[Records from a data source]
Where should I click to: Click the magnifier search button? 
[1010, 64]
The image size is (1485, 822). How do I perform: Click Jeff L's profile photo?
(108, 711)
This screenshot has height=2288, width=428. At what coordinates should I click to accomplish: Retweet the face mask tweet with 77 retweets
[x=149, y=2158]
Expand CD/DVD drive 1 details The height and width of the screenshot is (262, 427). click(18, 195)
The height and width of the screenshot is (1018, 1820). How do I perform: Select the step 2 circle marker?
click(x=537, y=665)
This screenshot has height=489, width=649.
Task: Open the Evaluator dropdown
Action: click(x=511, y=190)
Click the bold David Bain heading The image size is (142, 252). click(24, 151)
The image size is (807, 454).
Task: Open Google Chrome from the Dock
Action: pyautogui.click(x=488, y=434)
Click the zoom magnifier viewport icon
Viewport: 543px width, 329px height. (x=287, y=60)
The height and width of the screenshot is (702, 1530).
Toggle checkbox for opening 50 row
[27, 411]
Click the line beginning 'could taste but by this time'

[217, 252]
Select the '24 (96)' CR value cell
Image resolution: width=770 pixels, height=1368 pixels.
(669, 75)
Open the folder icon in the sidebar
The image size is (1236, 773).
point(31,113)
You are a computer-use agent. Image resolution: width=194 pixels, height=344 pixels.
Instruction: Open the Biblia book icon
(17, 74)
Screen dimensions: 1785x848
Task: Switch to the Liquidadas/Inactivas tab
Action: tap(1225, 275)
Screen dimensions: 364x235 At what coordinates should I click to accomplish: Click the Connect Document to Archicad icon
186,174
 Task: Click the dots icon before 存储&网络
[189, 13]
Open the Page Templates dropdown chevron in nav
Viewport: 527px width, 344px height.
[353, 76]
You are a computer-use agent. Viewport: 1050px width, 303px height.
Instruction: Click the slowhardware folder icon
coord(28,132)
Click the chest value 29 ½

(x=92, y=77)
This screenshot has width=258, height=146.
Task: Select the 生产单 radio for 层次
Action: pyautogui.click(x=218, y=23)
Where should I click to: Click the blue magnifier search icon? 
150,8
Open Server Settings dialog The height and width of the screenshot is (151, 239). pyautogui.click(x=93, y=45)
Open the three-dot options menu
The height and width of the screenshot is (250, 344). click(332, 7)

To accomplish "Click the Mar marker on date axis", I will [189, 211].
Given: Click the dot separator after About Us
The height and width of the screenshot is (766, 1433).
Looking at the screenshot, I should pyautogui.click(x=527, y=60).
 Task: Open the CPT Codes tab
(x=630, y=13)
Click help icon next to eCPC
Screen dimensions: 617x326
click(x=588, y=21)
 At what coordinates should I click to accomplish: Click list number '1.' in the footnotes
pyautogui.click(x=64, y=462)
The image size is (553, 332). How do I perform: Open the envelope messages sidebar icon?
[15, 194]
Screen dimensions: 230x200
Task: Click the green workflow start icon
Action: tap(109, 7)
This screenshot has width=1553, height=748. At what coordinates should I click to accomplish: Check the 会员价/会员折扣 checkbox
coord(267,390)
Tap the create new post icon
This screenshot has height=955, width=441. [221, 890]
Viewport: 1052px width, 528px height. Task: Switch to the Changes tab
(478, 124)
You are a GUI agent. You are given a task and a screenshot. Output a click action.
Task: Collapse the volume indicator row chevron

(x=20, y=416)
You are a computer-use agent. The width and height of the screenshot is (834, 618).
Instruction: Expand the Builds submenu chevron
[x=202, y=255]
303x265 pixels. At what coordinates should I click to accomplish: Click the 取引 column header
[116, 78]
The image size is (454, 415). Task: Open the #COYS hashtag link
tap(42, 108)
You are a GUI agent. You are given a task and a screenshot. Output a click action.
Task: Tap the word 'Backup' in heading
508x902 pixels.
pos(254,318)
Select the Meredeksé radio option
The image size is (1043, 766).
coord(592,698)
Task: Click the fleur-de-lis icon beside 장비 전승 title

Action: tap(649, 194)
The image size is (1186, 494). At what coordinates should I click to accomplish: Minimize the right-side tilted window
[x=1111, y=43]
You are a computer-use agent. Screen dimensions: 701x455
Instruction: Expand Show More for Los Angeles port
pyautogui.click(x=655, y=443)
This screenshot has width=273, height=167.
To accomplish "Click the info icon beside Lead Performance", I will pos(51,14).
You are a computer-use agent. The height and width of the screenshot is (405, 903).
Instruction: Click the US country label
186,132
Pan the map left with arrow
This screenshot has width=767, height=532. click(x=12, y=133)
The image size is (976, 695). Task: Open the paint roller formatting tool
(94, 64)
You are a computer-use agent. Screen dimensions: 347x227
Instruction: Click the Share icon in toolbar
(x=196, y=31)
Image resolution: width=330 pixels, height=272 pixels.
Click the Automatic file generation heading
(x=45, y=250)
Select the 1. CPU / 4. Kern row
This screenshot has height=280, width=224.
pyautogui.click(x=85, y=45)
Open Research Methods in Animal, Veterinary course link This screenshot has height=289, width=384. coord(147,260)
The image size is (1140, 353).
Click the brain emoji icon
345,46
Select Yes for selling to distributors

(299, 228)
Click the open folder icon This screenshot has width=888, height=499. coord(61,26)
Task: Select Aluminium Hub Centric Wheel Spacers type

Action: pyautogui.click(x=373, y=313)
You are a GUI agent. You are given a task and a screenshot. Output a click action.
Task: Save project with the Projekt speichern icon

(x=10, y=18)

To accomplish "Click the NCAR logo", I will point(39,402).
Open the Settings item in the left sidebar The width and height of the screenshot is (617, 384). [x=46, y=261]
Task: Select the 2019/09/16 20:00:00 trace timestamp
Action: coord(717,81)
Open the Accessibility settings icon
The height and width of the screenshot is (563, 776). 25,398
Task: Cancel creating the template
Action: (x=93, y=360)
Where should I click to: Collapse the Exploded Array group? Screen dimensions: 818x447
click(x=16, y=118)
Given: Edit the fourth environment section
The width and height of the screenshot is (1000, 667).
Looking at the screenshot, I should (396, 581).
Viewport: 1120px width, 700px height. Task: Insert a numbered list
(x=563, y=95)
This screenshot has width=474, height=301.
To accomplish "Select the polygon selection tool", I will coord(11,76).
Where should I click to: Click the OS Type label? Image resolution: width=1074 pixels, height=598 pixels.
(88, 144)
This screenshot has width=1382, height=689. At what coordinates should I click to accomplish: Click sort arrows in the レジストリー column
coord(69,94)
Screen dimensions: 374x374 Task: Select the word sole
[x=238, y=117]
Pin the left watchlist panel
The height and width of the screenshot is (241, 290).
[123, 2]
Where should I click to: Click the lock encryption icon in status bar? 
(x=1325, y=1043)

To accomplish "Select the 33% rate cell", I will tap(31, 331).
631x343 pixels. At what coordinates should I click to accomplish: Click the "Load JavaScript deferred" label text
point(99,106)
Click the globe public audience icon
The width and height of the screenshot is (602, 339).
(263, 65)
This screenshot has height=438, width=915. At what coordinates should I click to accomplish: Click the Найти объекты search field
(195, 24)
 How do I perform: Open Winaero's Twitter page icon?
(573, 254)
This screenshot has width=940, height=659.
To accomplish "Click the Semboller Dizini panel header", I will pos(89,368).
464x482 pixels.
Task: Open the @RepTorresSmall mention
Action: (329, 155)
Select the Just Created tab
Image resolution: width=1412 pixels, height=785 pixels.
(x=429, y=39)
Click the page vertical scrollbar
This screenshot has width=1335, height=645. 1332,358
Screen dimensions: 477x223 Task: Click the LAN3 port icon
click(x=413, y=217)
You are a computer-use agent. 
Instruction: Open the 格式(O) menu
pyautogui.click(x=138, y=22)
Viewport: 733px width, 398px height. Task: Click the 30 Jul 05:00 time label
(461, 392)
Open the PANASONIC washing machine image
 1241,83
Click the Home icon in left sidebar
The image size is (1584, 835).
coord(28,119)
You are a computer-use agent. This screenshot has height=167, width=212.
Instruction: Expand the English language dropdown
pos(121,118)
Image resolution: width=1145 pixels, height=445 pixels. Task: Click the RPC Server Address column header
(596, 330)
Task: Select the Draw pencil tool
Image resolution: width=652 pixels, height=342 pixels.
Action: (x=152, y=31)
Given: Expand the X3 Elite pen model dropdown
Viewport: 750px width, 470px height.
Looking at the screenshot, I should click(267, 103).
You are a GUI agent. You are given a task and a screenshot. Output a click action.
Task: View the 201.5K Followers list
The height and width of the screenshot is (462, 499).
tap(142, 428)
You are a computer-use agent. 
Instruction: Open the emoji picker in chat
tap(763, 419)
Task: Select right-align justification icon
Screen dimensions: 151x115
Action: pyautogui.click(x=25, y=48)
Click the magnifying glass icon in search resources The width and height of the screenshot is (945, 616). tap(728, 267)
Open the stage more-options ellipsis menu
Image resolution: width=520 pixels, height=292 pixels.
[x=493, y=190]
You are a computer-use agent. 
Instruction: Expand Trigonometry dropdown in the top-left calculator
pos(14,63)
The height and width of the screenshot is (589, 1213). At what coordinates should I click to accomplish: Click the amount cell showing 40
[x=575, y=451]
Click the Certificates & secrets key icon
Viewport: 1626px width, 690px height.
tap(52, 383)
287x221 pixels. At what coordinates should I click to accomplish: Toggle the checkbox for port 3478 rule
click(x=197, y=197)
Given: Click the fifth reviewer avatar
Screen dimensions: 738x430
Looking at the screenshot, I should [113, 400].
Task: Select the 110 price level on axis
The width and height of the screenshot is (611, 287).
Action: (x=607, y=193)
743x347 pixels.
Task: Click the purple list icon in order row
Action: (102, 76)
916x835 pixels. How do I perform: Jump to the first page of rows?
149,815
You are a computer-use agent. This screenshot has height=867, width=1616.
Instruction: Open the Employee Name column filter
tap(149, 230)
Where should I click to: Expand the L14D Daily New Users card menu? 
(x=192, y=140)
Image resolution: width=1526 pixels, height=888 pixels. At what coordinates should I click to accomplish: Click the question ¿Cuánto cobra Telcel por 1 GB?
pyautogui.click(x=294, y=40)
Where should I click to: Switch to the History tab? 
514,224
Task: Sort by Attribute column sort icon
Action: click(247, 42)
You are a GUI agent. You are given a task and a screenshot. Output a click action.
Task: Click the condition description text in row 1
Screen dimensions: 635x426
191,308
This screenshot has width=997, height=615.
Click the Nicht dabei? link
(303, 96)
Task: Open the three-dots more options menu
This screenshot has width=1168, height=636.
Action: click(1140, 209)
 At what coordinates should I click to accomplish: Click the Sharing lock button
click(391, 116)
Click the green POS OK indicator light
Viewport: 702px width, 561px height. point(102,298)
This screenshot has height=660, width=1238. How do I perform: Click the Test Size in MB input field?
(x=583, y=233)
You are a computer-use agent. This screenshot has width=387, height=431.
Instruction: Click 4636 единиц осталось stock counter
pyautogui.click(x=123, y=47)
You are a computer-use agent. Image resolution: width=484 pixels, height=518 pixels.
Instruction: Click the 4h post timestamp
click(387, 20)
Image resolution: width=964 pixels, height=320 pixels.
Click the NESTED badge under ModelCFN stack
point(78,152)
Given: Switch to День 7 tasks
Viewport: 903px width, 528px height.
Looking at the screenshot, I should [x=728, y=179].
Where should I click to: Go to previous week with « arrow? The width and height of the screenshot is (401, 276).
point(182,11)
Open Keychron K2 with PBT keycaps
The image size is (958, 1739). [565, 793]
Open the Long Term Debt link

TASK ITEM. Return only the lines between the one holding "Instruction: Expand Show" and the one holding "Image resolution: width=330", inclusive, exactly as they appear above.

SOLVED PROBLEM.
Instruction: Expand Show More for Los Angeles port
pyautogui.click(x=655, y=443)
This screenshot has width=273, height=167.
To accomplish "Click the info icon beside Lead Performance", I will pos(51,14).
You are a computer-use agent. The height and width of the screenshot is (405, 903).
Instruction: Click the US country label
186,132
Pan the map left with arrow
This screenshot has width=767, height=532. click(x=12, y=133)
The image size is (976, 695). Task: Open the paint roller formatting tool
(94, 64)
You are a computer-use agent. Screen dimensions: 347x227
Instruction: Click the Share icon in toolbar
(x=196, y=31)
Image resolution: width=330 pixels, height=272 pixels.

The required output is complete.